Recorded data
════════════════

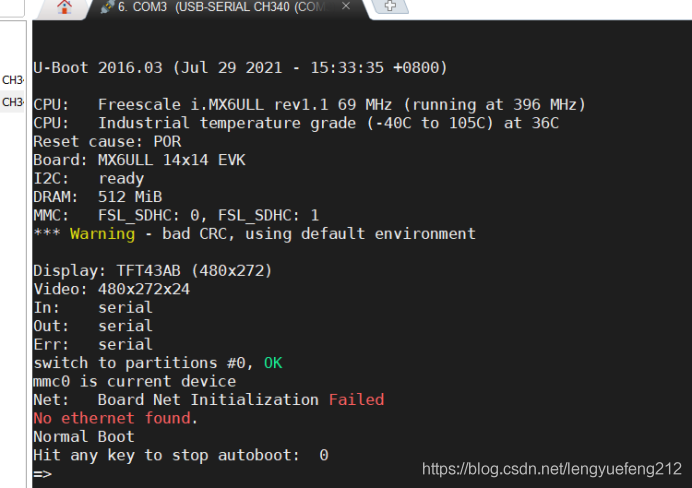Click the serial plug icon on COM3 tab
The image size is (692, 488).
click(107, 7)
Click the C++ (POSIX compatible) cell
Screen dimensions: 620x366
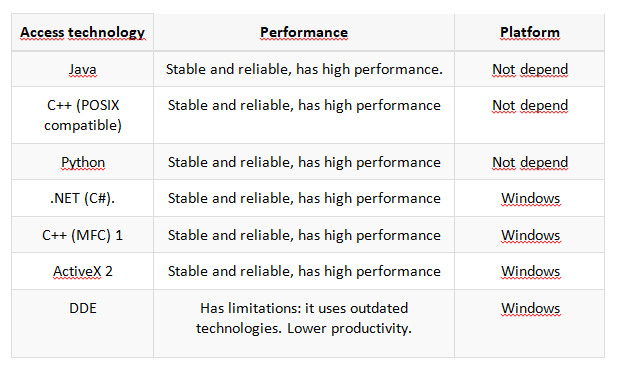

════════════════

_Problem description_
Where the line containing "Click the C++ (POSIX compatible) cell" appears, begin writing out the lines word for word, and continue through the last line of the data, leaving out pictures.

_The completed task_
Click the C++ (POSIX compatible) cell
Screen dimensions: 620x366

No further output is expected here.